You stole her computer, her jewelry, and her credit cards, and bought things from companies around the world.
Yes, they cleaned up the shattered glass you left behind. And they have a new alarm system now, with a fence that nobody can climb.
You too are bound by the laws of karma. I just hope the seeds of karma will soon be destroyed before they grow into a vast, criminal tree.
morning mist . . .
the prisoner’s breath lingers
This haibun (prose and haiku) starts with the worldly possessions of a person whom he loves. The computer, jewelry, and credit cards all show the signs of luxuries that a person possesses. The word ‘stole’ means that a person has either taken away all these luxuries or made her deprived of worldly comfort.
Having only shattered glass left behind indicates the mark of a broken relationship where there is nothing left. So, when someone enjoys worldly possessions by destroying others, their own life becomes more barren and destroyed as the analogy of seeds and trees in this haibun beautifully explains.
The morning mist reflects the confusion and chaos where there is no clear picture of what is right and what is wrong, and what is beyond the thick layer of mist that becomes a barrier. The prisoner’s breath could signify the efforts of an enslaved person who is so lost in worldly possessions and mundane life that they forget the consequences and put their life at stake. The barbed wire is another way of making a person conscious of their deeds whilst committing criminal activities.
Overall, the morning mist is like a ‘pleasure’, the prisoner’s breath is like their ego, and the barbed wire is their superego. The overall imagery of this haibun revolves around seeking pleasure by wrongdoings and eventually being caught up in the web of karma, where things that come around, go around. The pleasure principle takes a person to the verge of destruction where they lose their values, principles, and ethics, which destroys everything just to gain worldly wealth and temporary comfort. But when they get caught, they find themselves merely a sign of destruction.
The title of this haibun is quite intriguing as ‘intruder’ is any foreign or outer attraction that takes our focus away from the self, and we get lost into the luxuries of life until we achieve nothing.
– Hifsa Ashraf (Pakistan)
I like how this haibun is laid out into short paragraphs that are no longer than two sentences each. It makes the content easily digestible and stark.
It is interesting how Salzer creates a narrative with the wrongdoing being demonstrated in the prose and the result of that action in the haiku. A lot of times, haibun make a leap of subjects and do not necessarily create a plot. Both methods are viable and in the case of this haibun, it creates pathos.
The morning mist is free and travels where it wills. But with the prisoner, even their breath “lingers above the barbed-wire.” So, this could signify that the criminal in this story is locked away within and without.

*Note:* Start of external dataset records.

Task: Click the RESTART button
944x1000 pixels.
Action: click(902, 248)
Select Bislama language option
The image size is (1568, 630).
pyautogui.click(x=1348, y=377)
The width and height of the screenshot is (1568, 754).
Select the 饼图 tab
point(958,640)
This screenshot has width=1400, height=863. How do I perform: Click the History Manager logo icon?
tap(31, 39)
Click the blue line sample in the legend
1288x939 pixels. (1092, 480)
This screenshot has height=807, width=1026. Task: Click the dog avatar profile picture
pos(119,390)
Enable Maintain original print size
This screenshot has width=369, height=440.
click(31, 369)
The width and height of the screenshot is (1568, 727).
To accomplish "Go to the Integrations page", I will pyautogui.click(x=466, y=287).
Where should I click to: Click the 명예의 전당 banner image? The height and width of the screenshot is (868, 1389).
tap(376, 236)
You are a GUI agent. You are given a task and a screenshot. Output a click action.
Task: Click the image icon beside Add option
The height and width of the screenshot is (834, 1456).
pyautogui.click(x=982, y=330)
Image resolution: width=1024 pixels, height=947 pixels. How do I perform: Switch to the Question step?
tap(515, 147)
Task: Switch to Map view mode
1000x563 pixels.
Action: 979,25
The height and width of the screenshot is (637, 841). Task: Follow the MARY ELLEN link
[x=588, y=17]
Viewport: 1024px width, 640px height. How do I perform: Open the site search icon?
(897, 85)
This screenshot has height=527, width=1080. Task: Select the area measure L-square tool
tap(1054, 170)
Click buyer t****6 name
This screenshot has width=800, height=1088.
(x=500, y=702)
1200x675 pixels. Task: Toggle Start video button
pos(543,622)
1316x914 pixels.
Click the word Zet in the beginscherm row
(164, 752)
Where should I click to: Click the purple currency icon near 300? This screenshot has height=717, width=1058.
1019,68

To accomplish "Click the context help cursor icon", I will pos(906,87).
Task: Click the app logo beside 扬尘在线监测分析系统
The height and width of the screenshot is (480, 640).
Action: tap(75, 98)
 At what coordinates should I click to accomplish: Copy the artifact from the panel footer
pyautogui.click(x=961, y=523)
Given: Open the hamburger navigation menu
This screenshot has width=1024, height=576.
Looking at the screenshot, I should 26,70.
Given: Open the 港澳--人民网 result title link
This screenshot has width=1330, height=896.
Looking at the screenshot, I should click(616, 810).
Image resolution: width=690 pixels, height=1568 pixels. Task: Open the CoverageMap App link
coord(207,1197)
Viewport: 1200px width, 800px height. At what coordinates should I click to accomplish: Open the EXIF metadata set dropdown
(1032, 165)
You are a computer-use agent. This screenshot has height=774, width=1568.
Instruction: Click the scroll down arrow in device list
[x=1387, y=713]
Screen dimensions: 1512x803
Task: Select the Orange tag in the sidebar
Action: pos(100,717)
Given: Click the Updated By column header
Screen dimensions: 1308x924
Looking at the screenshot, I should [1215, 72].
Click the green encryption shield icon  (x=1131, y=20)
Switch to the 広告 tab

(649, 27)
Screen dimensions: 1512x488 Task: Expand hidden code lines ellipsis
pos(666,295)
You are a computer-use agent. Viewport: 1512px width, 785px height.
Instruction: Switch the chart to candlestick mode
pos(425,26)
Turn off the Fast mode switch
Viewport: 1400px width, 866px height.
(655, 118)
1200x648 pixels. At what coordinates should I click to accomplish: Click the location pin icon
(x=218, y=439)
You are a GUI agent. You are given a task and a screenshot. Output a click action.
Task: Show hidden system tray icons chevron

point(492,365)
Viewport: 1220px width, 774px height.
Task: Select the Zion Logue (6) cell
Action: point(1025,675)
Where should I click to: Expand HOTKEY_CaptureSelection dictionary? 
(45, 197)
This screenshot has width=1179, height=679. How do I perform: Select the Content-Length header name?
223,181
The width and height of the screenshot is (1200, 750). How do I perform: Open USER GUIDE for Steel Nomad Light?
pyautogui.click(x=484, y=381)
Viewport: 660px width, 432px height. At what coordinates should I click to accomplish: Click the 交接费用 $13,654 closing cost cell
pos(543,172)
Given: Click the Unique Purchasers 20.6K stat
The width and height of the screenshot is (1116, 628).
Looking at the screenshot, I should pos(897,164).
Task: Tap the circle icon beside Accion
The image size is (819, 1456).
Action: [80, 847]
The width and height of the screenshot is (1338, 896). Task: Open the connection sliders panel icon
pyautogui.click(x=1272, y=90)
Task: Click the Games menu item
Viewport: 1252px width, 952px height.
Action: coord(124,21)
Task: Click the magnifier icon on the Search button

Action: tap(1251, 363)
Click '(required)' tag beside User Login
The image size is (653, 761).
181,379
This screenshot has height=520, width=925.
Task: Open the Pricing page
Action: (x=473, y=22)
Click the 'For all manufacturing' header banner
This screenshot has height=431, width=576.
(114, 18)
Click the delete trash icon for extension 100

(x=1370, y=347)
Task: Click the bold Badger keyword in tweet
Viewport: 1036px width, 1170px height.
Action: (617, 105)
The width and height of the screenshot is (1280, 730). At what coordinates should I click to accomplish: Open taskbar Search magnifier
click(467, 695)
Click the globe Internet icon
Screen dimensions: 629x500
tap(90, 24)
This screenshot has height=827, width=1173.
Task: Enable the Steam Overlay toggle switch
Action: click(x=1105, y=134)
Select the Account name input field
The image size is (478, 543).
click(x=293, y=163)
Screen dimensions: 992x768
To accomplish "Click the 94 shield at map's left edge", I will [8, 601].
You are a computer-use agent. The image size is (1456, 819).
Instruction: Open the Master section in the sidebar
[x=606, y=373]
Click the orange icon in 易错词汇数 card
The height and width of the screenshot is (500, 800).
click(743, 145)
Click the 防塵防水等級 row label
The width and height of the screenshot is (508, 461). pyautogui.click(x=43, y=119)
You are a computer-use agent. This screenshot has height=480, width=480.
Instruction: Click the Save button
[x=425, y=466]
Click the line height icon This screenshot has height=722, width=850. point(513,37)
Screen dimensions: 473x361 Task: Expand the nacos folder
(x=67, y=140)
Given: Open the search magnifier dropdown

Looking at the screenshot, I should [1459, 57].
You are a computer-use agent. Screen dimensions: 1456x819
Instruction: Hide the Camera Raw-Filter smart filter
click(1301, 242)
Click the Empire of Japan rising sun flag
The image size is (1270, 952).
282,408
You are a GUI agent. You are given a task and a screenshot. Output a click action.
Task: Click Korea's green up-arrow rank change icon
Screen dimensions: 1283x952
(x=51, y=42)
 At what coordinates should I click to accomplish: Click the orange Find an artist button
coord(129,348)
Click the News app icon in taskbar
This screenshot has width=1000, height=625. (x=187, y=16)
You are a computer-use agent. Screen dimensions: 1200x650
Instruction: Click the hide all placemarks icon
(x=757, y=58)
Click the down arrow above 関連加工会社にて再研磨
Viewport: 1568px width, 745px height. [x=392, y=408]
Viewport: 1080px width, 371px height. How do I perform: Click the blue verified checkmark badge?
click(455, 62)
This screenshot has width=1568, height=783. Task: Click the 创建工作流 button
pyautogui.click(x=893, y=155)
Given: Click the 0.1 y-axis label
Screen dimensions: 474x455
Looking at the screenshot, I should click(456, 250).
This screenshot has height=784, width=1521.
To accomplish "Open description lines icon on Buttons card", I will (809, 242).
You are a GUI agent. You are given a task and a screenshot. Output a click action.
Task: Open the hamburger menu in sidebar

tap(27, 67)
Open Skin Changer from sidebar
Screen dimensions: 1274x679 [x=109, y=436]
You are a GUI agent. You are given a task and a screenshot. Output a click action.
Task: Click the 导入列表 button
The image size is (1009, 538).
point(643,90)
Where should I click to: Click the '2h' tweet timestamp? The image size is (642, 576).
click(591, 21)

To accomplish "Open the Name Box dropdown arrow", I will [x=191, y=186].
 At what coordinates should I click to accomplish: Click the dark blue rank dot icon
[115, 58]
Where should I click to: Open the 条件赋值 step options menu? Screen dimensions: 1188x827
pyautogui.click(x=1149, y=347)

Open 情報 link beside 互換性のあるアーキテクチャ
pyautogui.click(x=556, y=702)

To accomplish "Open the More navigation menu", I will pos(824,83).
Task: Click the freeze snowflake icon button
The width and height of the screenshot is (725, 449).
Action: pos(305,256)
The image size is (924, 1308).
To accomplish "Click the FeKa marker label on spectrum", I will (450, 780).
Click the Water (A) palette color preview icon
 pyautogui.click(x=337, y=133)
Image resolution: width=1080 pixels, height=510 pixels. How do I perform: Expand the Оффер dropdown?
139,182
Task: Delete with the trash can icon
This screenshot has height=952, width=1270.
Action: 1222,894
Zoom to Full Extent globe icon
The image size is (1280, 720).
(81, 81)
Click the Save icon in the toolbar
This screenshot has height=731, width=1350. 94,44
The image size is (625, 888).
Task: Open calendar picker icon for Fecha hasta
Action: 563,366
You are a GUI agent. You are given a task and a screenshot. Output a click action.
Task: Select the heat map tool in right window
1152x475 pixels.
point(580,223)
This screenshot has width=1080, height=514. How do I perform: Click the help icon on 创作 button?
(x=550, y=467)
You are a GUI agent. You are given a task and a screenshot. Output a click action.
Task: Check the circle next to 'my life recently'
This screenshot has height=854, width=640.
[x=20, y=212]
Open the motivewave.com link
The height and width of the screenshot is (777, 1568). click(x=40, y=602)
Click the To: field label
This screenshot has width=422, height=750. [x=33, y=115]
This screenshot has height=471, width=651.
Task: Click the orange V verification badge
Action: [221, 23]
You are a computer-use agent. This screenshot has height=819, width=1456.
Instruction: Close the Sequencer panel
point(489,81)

With an eye of sound, it is intriguing to note that each paragraph of the prose begins with the letter “y.” Also, in the haiku, we have the alliteration of “m” and a strong string of “r” sounds. The letter “r” is hard and brings about the roughness of life in prison to the reader’s mind.
The meter of the haiku is also punchy and seems to reflect the violence of the criminal’s situation. Take the second line for example: the Prisoner’s Breath Lingers.
I feel that overall, Salzer conveyed a sense of remorse for both of the parties: the victim and the thief. An essential principle of haiku is to covey compassion, and this haibun is a fine example of this idea.